ECLI:NL:RVS:2024:4324

Raad van State

Datum uitspraak
28 oktober 2024
Publicatiedatum
25 oktober 2024
Zaaknummer
202404311/2/R1
Instantie
Raad van State
Type
Uitspraak
Rechtsgebied
Bestuursrecht
Procedures
  • Voorlopige voorziening
Vindplaatsen
  • Rechtspraak.nl
AI samenvatting door LexboostAutomatisch gegenereerd

Voorlopige voorziening inzake handhaving van een last onder dwangsom door het college van burgemeester en wethouders van Amsterdam met betrekking tot een dakopbouw

In deze zaak hebben verzoekers, [verzoeker A] en [verzoeker B], beiden wonend in Amsterdam, een verzoek ingediend om een voorlopige voorziening te treffen tegen een besluit van het college van burgemeester en wethouders van Amsterdam. Dit college had op 29 december 2022 een last onder dwangsom opgelegd aan de verzoekers, omdat zij een dakopbouw op hun perceel aan de [locatie 1] in Amsterdam hadden gerealiseerd zonder de vereiste omgevingsvergunning. De verzoekers betogen dat de rechtbank ten onrechte heeft geoordeeld dat er sprake is van een overtreding en dat het college bevoegd was om handhavend op te treden. Zij stellen dat de dakopbouw onder het bouwovergangsrecht valt, maar de rechtbank heeft dit verweer verworpen. De voorzieningenrechter heeft de zaak op 17 oktober 2024 behandeld en geconcludeerd dat de rechtbank terecht heeft geoordeeld dat de dakopbouw niet onder het bouwovergangsrecht valt, omdat deze geheel is vernieuwd en bovendien vergroot. De voorzieningenrechter heeft ook overwogen dat er geen bijzondere omstandigheden zijn die zouden rechtvaardigen dat van handhaving wordt afgezien. De verzoekers hebben ook aangevoerd dat de rechtbank ten onrechte heeft gepasseerd dat zij niet zijn gehoord in bezwaar, maar de voorzieningenrechter oordeelt dat dit gebrek niet tot een andere beslissing zou hebben geleid. Uiteindelijk heeft de voorzieningenrechter het verzoek om een voorlopige voorziening toegewezen door de begunstigingstermijn voor de last onder dwangsom te verlengen tot zestien weken na de uitspraak.

Uitspraak

202404311/2/R1.
Datum uitspraak: 28 oktober 2024
AFDELING
BESTUURSRECHTSPRAAK
Uitspraak van de voorzieningenrechter van de Afdeling bestuursrechtspraak van de Raad van State op een verzoek om het treffen van een voorlopige voorziening (artikel 8:81 van de Algemene wet bestuursrecht (hierna: de Awb)), hangende het hoger beroep van:
[verzoeker A] en [verzoeker B], beiden wonend in Amsterdam,
verzoekers,
tegen de uitspraak van de rechtbank Amsterdam van 30 mei 2024 in zaak nr. 23/4380 in het geding tussen:
[verzoekers]
en
het college van burgemeester en wethouders van Amsterdam.

- [Opdrachten]:
1. Kun je de rijen letterlijk overschrijven, vanaf de regel met "should (623, 360)" tot en met de laatste rij, en daarbij de afbeeldingen weglaten?
2. Kun je de uitspraak over de dakopbouw voortzetten vanaf het punt waar die ophoudt?
De rijen hebben niets met de uitspraak over de dakopbouw te maken.

- [Gegeven rijen]:
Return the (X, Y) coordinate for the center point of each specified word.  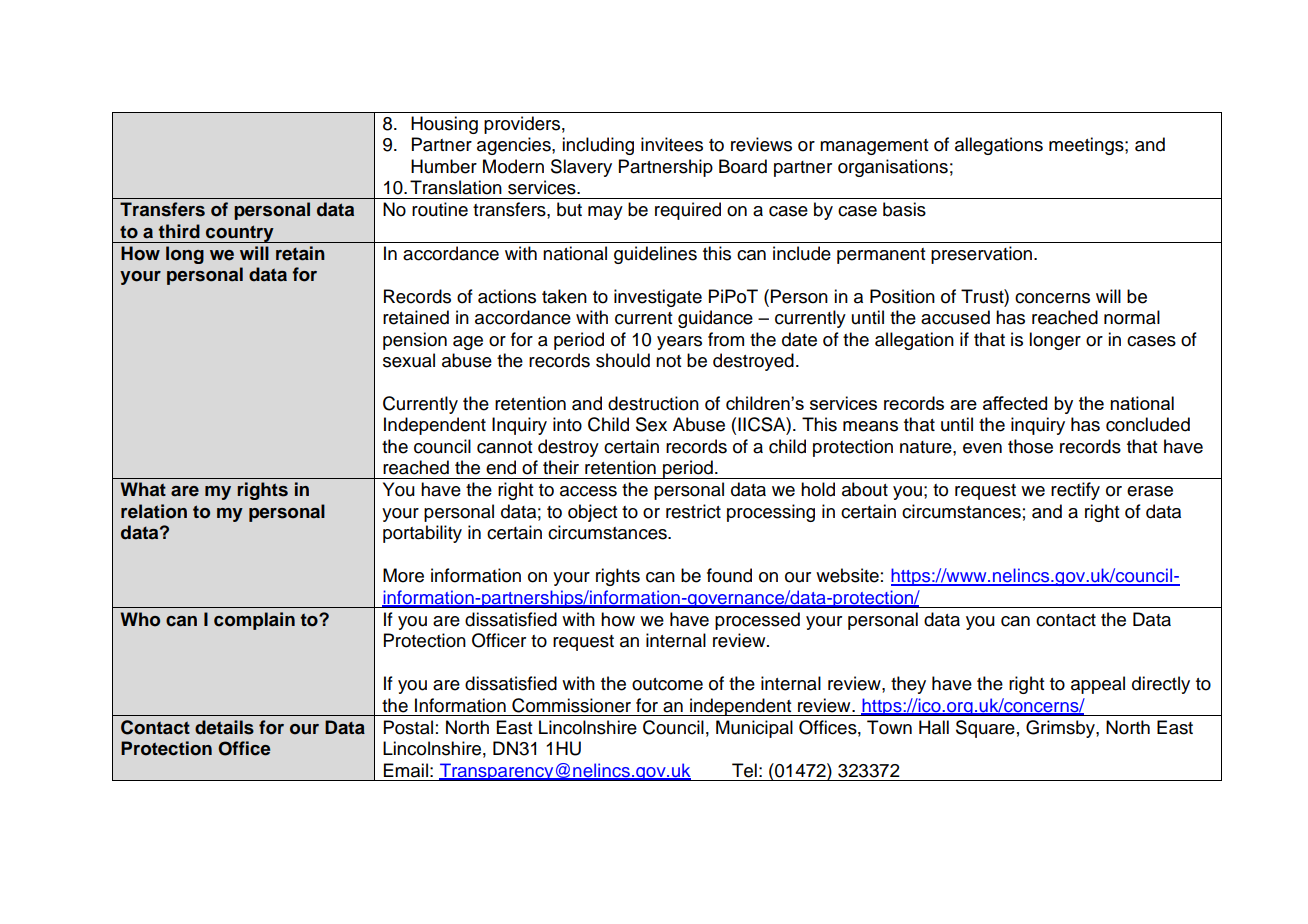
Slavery (581, 168)
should (623, 360)
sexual (409, 360)
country (240, 234)
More (403, 575)
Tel (744, 770)
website (847, 575)
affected (1015, 403)
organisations (893, 168)
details (224, 727)
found (729, 575)
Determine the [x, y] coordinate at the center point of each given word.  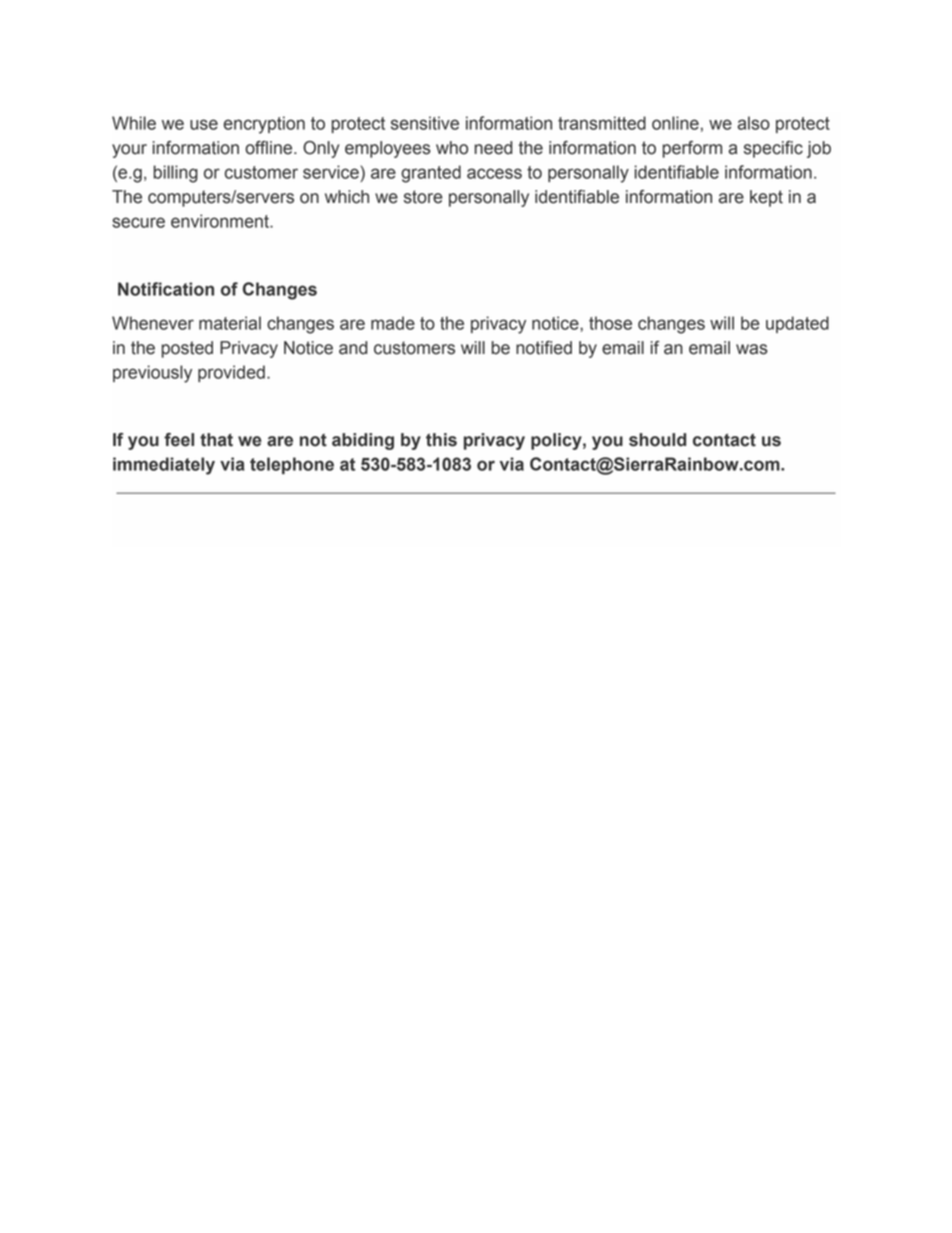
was [752, 349]
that [216, 440]
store [423, 197]
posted [187, 349]
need [493, 148]
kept [766, 198]
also [754, 123]
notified [544, 348]
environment [221, 221]
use [204, 124]
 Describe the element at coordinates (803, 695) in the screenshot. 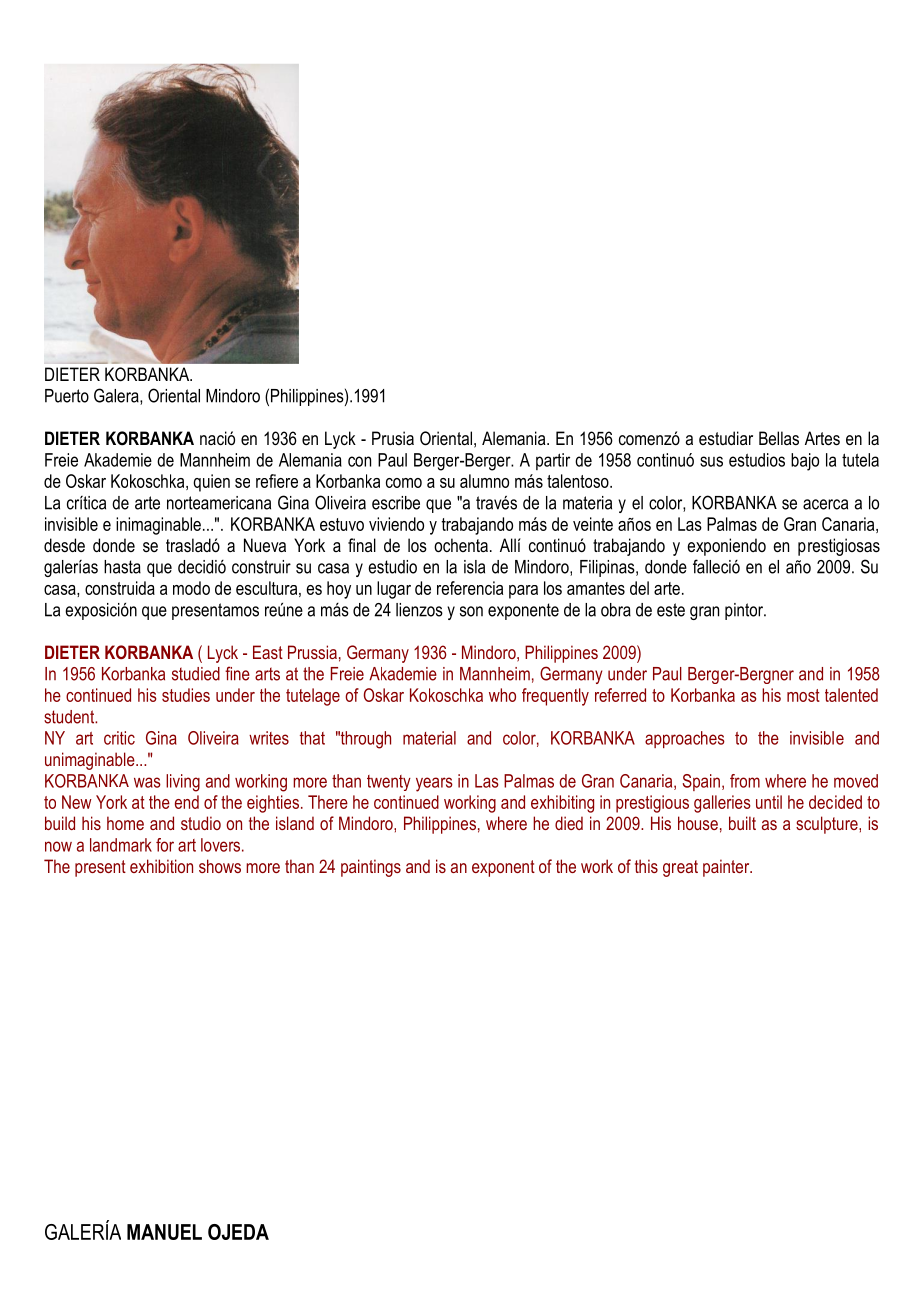

I see `most` at that location.
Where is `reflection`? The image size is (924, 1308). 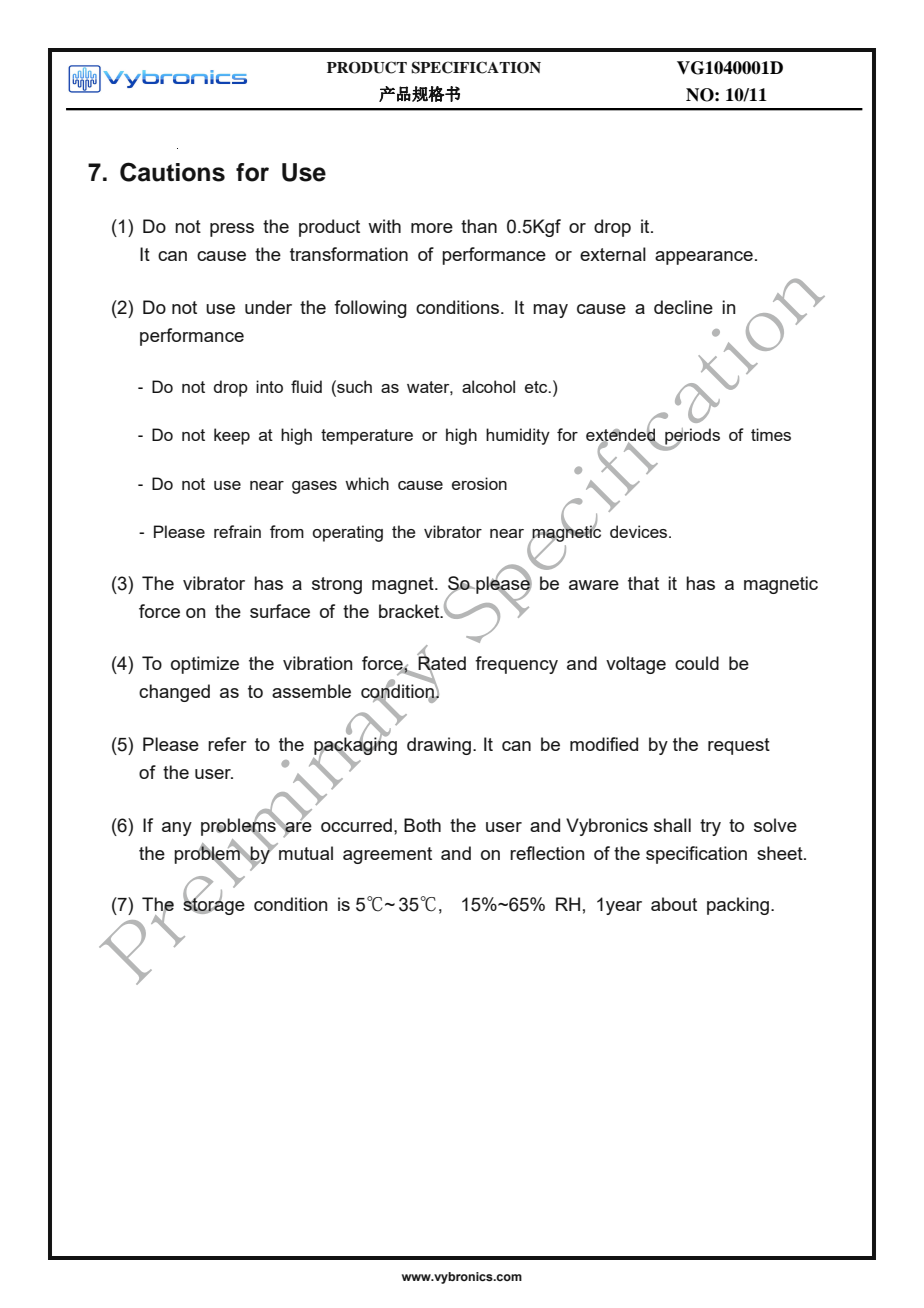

- [Antwoorden op volgorde]:
1.
should (623, 360)
sexual (409, 360)
country (240, 234)
More (403, 575)
Tel (744, 770)
website (847, 575)
affected (1015, 403)
organisations (893, 168)
details (224, 727)
found (729, 575)
Determine the [x, y] coordinate at the center point of each given word.  
was [752, 349]
that [216, 440]
store [423, 197]
posted [187, 349]
need [493, 148]
kept [766, 198]
also [754, 123]
notified [544, 348]
environment [221, 221]
use [204, 124]
 Describe the element at coordinates (803, 695) in the screenshot. 

I see `most` at that location.
Where is `reflection`? The image size is (924, 1308). 

2.
Procesverloop
Bij besluit van 29 december 2022 heeft het college [verzoekers] onder oplegging van een dwangsom gelast om de overtredingen van artikel 2.1, eerste lid, onder a en c, en van artikel 2.3a van de Wet algemene bepalingen omgevingsrecht (hierna: de Wabo) op het perceel aan de [locatie 1] in Amsterdam te beëindigen en beëindigd te houden.
Bij besluit van 9 juni 2023 heeft het college het door [verzoekers] daartegen gemaakte bezwaar ongegrond verklaard.
Bij uitspraak van 30 mei 2024 heeft de rechtbank het door [verzoekers] daartegen ingestelde beroep ongegrond verklaard.
Tegen deze uitspraak hebben [verzoekers] hoger beroep ingesteld.
Tevens hebben zij de voorzieningenrechter verzocht een voorlopige voorziening te treffen.
[partij] heeft een schriftelijke uiteenzetting gegeven.
De voorzieningenrechter heeft het verzoek ter zitting behandeld op 17 oktober 2024, waar [verzoeker B], bijgestaan door mr. M.H.J. van Riessen, advocaat in Amsterdam, en het college, vertegenwoordigd door R.R. Offenberg, zijn verschenen.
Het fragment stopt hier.